> [EXERCISE REQUIREMENTS]:
Print the records below word for word, starting at the line that contains "so click(x=2529, y=1413)." and ending with the line that contains "triangle shape in front is", both of those lines included.

> [EXTRACTED INFORMATION]:
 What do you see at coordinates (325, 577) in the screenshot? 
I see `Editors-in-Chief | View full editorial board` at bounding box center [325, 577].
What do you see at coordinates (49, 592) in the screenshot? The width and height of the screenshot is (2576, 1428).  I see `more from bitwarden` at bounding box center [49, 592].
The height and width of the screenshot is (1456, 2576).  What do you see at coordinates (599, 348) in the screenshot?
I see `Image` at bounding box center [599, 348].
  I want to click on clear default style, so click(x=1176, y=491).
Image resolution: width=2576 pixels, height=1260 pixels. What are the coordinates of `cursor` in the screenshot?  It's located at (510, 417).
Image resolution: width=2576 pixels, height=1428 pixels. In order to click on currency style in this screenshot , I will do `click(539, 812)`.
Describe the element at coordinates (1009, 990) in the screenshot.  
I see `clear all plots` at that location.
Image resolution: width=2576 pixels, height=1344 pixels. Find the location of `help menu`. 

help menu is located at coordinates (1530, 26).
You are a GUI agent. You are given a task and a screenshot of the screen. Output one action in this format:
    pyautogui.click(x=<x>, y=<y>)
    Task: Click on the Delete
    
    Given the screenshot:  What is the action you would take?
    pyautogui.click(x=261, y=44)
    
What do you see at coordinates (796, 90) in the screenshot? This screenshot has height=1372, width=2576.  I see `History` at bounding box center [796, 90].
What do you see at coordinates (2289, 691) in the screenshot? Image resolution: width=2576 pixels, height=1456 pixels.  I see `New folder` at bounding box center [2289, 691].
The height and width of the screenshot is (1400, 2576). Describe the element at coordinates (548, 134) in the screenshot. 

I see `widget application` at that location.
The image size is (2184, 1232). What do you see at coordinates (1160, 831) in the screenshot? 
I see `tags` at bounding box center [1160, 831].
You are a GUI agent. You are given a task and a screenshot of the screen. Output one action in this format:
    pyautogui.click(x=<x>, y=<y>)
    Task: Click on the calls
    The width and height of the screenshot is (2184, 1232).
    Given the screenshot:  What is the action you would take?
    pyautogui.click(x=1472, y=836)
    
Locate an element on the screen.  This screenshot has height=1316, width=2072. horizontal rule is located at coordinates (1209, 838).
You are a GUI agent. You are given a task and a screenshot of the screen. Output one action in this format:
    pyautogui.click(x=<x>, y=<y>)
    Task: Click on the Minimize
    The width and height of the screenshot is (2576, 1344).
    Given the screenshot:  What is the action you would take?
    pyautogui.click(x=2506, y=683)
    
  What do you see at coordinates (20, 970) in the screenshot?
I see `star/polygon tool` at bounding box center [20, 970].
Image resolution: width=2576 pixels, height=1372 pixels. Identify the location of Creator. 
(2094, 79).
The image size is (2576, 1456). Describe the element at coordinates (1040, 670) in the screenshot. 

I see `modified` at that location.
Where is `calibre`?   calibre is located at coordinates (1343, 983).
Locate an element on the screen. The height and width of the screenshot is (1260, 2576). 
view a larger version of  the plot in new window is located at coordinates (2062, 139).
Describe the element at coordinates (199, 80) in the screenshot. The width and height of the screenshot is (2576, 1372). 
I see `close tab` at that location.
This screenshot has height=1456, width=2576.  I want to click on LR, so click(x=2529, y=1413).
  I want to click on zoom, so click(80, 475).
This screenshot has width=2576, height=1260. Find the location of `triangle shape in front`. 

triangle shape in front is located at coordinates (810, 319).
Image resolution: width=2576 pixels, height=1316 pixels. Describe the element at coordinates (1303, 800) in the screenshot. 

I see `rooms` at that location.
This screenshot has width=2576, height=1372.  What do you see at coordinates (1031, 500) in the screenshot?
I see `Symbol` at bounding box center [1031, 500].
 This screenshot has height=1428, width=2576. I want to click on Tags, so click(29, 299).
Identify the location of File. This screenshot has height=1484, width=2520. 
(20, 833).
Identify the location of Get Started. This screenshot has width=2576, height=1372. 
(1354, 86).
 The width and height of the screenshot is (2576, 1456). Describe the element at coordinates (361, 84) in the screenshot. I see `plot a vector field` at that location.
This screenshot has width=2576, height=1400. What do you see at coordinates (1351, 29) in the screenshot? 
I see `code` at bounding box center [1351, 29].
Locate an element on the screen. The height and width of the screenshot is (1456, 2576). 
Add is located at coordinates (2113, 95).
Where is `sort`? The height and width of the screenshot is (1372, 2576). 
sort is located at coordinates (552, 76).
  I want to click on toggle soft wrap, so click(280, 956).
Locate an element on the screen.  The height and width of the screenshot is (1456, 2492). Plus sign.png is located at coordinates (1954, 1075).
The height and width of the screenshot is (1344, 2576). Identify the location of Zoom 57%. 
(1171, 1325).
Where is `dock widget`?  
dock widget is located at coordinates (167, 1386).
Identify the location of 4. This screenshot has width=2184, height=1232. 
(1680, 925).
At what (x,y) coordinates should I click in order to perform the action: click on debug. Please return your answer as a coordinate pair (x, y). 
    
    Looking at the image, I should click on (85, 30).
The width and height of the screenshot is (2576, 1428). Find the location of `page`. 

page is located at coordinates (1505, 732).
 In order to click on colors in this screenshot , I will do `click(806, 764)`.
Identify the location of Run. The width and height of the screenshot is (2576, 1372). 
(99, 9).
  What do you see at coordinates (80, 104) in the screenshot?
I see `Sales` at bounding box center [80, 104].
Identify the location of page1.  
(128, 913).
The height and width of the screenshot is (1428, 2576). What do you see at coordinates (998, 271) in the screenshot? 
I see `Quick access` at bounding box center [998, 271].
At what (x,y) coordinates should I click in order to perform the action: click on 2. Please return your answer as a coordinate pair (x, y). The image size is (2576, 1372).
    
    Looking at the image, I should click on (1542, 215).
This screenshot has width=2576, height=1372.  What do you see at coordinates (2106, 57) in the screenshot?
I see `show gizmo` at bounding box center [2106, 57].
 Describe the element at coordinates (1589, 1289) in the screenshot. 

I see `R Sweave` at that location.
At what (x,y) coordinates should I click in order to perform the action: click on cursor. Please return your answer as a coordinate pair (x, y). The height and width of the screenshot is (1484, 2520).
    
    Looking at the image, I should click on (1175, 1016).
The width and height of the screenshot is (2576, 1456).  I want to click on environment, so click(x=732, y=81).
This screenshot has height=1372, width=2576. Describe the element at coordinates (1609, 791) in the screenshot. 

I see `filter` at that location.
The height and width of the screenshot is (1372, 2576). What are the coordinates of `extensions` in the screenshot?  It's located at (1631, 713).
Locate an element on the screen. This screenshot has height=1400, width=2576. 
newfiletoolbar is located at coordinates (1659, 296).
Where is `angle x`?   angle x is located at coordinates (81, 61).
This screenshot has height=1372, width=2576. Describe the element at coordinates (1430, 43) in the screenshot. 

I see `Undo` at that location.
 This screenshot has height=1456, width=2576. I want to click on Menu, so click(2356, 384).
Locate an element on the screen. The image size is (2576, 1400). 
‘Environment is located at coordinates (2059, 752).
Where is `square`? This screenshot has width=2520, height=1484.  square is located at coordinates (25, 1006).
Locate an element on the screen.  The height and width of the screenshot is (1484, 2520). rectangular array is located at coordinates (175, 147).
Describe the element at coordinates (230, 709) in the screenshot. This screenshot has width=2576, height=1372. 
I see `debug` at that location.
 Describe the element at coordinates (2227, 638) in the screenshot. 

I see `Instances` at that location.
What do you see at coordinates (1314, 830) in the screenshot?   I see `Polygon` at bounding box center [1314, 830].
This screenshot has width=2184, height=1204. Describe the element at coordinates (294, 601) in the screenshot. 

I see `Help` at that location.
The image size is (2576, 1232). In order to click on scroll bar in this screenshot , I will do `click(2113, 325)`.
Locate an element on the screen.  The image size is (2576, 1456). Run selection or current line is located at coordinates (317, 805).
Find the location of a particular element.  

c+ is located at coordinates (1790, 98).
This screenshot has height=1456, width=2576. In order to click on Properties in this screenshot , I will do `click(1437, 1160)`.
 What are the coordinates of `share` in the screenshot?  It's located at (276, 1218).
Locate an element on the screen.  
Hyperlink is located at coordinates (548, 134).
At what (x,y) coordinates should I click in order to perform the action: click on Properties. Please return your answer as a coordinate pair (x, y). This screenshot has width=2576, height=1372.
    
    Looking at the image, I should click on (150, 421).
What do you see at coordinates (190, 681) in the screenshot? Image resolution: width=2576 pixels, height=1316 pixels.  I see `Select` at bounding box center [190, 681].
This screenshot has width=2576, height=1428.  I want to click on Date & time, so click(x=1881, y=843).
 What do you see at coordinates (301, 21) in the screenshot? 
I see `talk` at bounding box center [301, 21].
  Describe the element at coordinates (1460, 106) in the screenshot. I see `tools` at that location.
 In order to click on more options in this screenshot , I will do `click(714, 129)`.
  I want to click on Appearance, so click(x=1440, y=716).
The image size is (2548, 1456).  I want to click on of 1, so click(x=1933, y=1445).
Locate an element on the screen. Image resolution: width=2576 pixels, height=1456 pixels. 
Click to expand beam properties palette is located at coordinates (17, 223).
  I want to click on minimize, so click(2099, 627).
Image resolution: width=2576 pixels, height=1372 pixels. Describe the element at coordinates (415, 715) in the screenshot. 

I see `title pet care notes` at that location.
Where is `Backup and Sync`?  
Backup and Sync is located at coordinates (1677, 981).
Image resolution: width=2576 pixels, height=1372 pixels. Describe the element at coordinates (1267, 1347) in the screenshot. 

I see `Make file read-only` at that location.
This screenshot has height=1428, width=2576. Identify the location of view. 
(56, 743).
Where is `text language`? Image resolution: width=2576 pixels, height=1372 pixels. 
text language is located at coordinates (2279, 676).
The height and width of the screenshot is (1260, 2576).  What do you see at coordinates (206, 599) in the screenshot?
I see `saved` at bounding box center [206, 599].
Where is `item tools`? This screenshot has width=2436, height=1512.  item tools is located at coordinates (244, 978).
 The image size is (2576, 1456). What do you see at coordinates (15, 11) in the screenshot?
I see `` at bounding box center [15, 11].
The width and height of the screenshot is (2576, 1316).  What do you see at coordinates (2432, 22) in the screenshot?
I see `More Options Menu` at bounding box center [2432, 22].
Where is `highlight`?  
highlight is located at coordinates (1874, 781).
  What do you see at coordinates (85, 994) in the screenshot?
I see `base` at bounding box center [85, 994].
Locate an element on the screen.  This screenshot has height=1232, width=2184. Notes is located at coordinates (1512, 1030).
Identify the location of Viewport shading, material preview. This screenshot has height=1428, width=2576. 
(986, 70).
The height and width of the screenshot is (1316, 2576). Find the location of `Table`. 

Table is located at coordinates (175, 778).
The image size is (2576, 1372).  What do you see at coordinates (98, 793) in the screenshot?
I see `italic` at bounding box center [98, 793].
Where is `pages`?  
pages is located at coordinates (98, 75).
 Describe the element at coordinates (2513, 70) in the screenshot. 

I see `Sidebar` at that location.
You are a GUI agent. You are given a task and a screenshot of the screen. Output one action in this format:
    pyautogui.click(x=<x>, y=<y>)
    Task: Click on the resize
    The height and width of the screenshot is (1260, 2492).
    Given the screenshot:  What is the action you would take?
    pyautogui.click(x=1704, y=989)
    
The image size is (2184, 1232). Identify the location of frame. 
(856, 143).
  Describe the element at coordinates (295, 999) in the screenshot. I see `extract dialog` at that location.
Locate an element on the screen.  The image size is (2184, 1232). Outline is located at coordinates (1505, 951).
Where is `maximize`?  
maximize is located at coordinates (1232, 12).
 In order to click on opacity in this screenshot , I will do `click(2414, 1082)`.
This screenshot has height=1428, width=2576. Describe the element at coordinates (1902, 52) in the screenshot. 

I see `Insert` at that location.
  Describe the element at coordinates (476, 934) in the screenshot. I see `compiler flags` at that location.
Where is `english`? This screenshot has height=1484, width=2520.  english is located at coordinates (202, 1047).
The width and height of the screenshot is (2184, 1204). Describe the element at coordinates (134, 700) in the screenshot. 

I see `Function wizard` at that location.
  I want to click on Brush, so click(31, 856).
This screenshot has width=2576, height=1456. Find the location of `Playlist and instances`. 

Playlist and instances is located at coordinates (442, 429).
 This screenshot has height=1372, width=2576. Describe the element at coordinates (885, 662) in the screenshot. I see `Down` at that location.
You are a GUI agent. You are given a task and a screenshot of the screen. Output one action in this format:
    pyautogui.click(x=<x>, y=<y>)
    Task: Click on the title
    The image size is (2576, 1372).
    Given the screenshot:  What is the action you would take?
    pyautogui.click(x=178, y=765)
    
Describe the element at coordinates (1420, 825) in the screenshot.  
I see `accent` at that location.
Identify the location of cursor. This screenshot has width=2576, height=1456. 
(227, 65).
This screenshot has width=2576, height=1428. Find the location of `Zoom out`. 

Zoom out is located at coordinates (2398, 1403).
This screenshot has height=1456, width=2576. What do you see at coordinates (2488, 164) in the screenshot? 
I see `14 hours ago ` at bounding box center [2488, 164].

> [ANSWER]:
This screenshot has height=1456, width=2576.  I want to click on LR, so click(x=2529, y=1413).
  I want to click on zoom, so click(80, 475).
This screenshot has width=2576, height=1260. Find the location of `triangle shape in front`. 

triangle shape in front is located at coordinates (810, 319).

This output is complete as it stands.